The BAT companies have also intensified China's digital grocery market which is currently set to hit $30bn in revenue. Many of China's biggest retail players, including BAT, have begun making substantial investments in online-to-offline (O2O) grocery stores. These are e-commerce tools and services used to entice users back into brick-and-mortar stores.
China still boasts the largest gaming market in the world and it is still growing, generating $30.8bn in revenue in 2017. This means China alone is home to more than a quarter of the world's gamers. eSports has more mainstream appeal in China than anywhere else, with Chinese sites outperforming western counterparts such as Twitch in terms of active users, while 200 million people are tuning in to watch gamers battle it out yearly in eSports championships.
The figures also show that China really loves its short videos, as close to 600 million people in the country actively use short form apps daily, which is close to 80% of the country's internet users and more than three times what it was in in 2016. Kuaishou, the country's most widely used short form video app, has 230 million active users. The second most popular short form video platform, Douyin, was 1Q18's most downloaded iOs app beating WhatsApp, YouTube or Facebook in downloads.
Despite a countrywide ban on the technology, cryptocurrencies reached more than $1bn in market cap in 2017. The interesting thing to note is the Chinese government still wants the country to be a big player in the technology, despite the country's biggest bank (run by the state) issuing a "comprehensive ban" on the buying and selling of any cryptocurrencies in China and announced plans to shut down all bitcoin exchanges in the country.

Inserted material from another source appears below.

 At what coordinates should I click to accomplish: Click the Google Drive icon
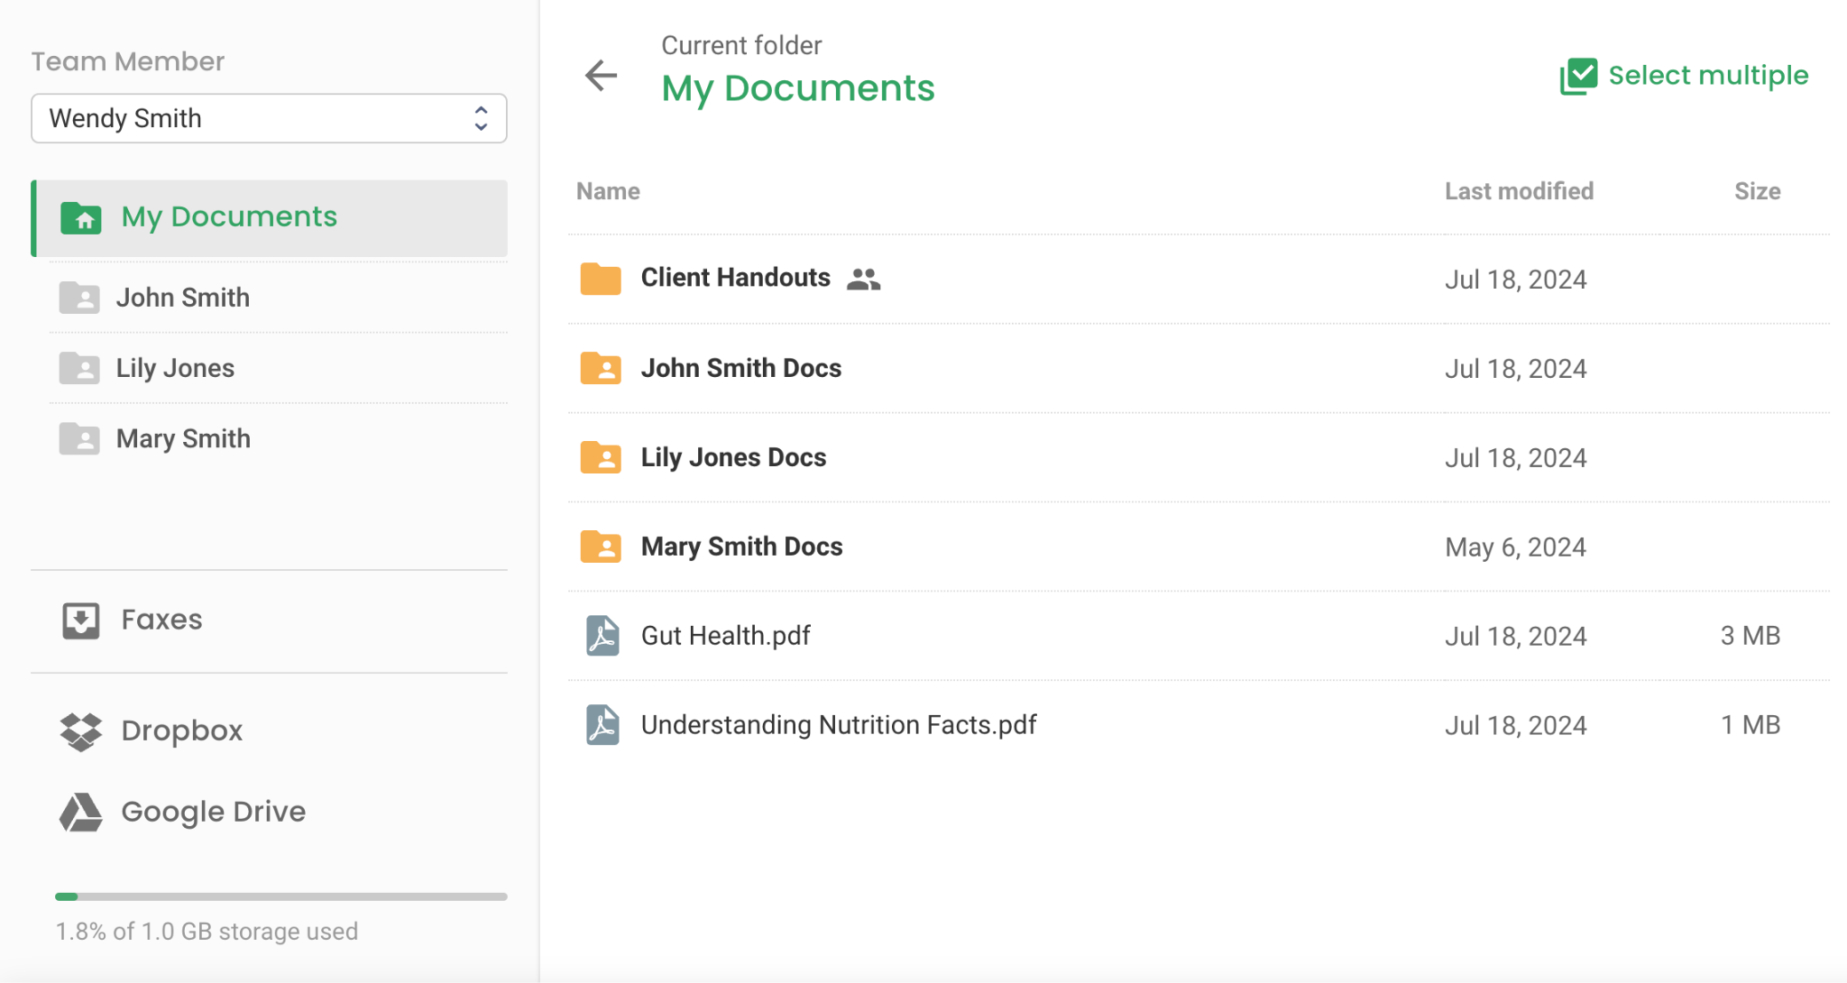pyautogui.click(x=81, y=813)
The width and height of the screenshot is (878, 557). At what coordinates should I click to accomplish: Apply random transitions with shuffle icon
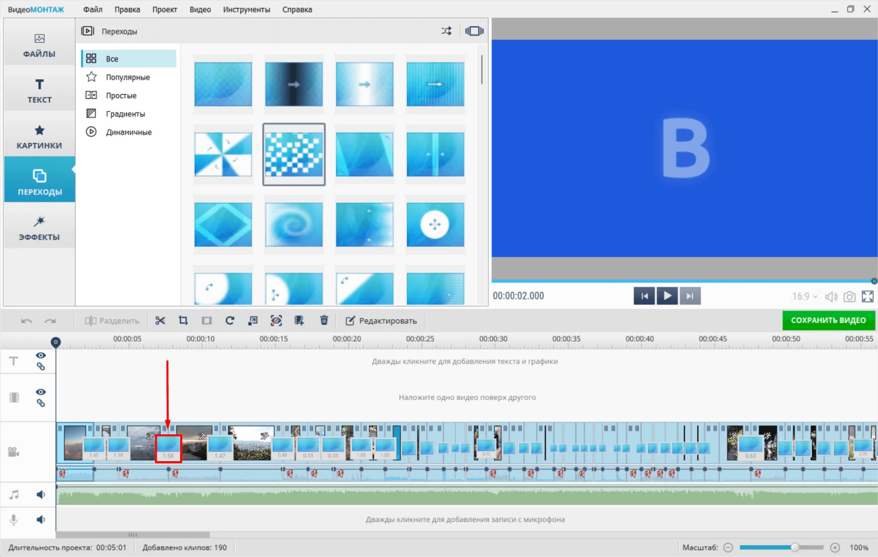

Another innovation being encouraged by the Chinese government are smart speakers and there are now more than 100 smart speaker developers across China, including the BAT collective. However, only 350,000 devices were sold in 2017, showing a significant disconnect between supply and demand. For comparison, in the US, 25 million smart speakers were sold in 2017.
AI is also a big part of China's future plan and the government hopes to make China the world leader in the technology by 2030. The applications of AI-powered technologies have uses in autonomous cars, computer voice, and image search, as well as in the assistance of the government initiatives to develop a facial recognition national database.